For my forecast updates here on Slate, I sided almost exclusively with the numbers from the National Weather Service because 1) they seemed reasonable, looking at much of the same data myself that they used to construct this forecast, and 2) they’re the official forecast source. Entire governments make plans based on their forecasts, so I figured that’s good enough for Slate. I was wrong.

On Tuesday, I spoke with the Weather Channel’s winter weather expert Tom Niziol by phone in an attempt to understand how he and his colleagues got it right—and, by extension, what the National Weather Service may have missed.

“As we saw the guidance changing throughout the day, we adjusted that forecast as necessary,” Niziol told me. “I don’t want to make it sound too simple.”

This forecast was truly complicated. The Weather Channel’s forecast for a 30-mile stretch including New York City ranged from more than 18 inches on Long Island to less than 8 inches in New Jersey. It really could have gone either way. In contrast, the Boston forecast, Niziol said, was a “no-brainer.”

In recent years, there’ve been several weather-related controversies in New York state, suggesting that a storm like this was bound to become political. The twin hurricane threats of Irene in 2011 and Sandy in 2012 produced vastly different effects in New York City, despite the National Weather Service calling for a significant coastal flood in each case. Irene turned out to be nearly as catastrophic in upstate New York as Sandy was in the city, but downstate residents likely remember Irene as a busted forecast. Then New York City Mayor Michael Bloomberg took heat during the run-up to Sandy for initially downplaying its flooding threat, probably because of Irene, at least in part.

More recently, New York Gov. Andrew Cuomo was criticized for blaming the National Weather Service for a sluggish response to the Buffalo mega-lake-effect storm, which brought more than 6 feet of snow to the region in just three days.

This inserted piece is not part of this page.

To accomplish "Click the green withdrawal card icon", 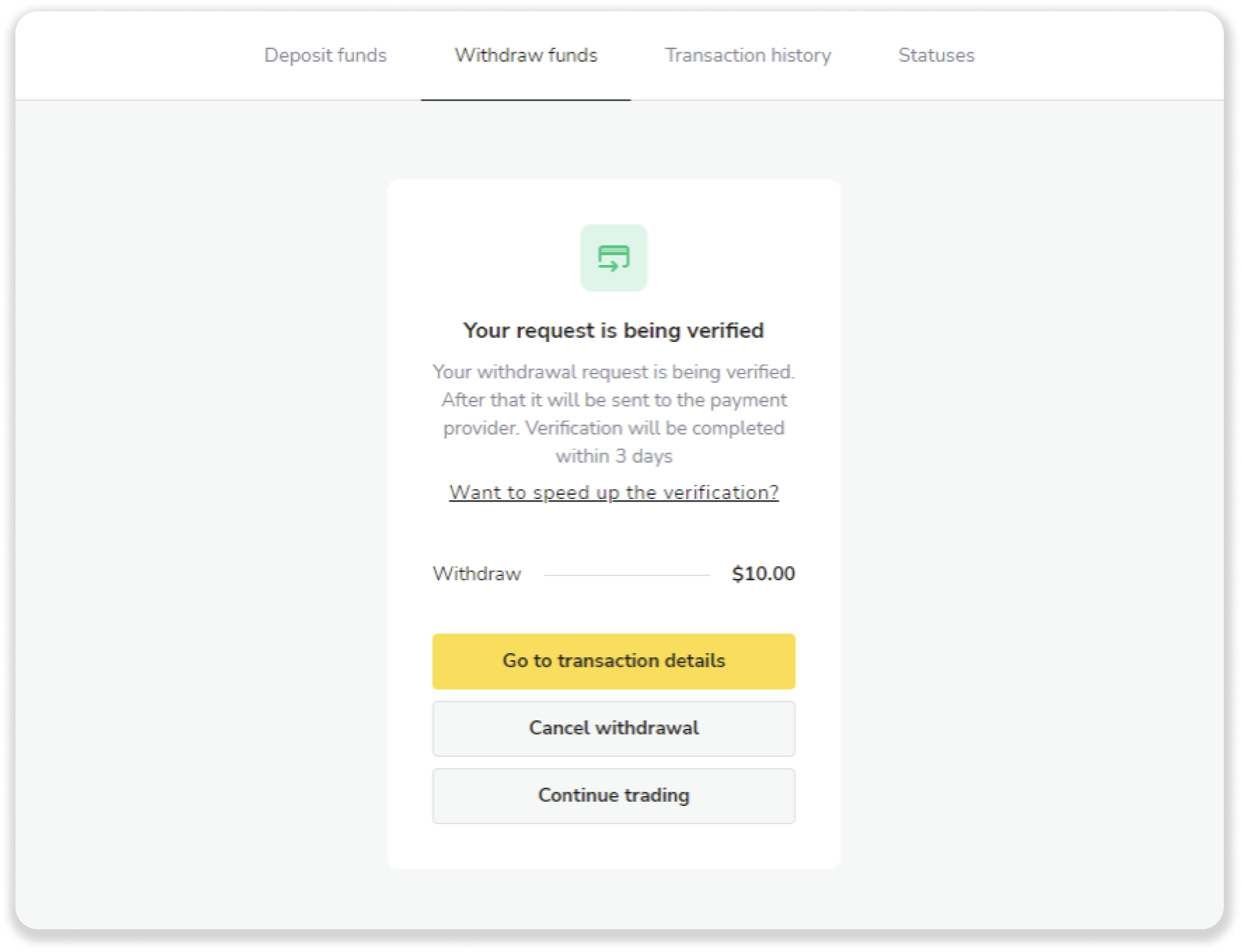I will click(613, 258).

National Weather Service forecasters (and the governor) likely had these experiences in mind this week. The NWS may have overstressed the blizzard’s worst-case scenario, and the governor may have acted too hastily, both in an effort to cover themselves in case it actually came to pass.

Niziol, who used to head up the Buffalo office of the National Weather Service, knows a lot about messaging during major weather events. He told me that emergency managers frequently want the most likely forecast and the worst-case scenario as well. In the aftermath of this storm, local leaders used that philosophy to explain the unnecessary shuttering of NYC schools and public transportation.

There’s one emerging technology that may provide a relatively quick solution: probabilistic snowfall forecasts. Several National Weather Service offices, including Washington, D.C., New York City, and Boston, have experimental pages right now, though they frequently don’t emphasize them in public messaging.

In my blizzard preview post on Sunday, I actually said “there’s very little chance of a bust.” I came to that conclusion by using the experimental probabilistic snow forecast by the NWS, which at the time showed a 67 percent chance of at least 18 inches in New York City. Although this kind of probabilistic information is exactly what Niziol was talking about, the National Weather Service (and I) got too concerned with the top-end scenarios. I should have played up the other side of that uncertainty more.

This story has a valuable lesson for the future of meteorology, and more importantly, real-time communication of extreme weather events in an era of escalating climate change. If we have the information (and, in the case of the newly upgraded GFS, it’s being produced at great expense), why not use it?

*Correction, Jan. 27, 2015: A previous version of this post incorrectly said the National Weather Service has the ability to launch its own weather satellites. Actually, the NWS parent organization, the National Oceanic and Atmospheric Administration, works with NASA and the U.S. Air Force to launch satellites, whose data the NWS then uses.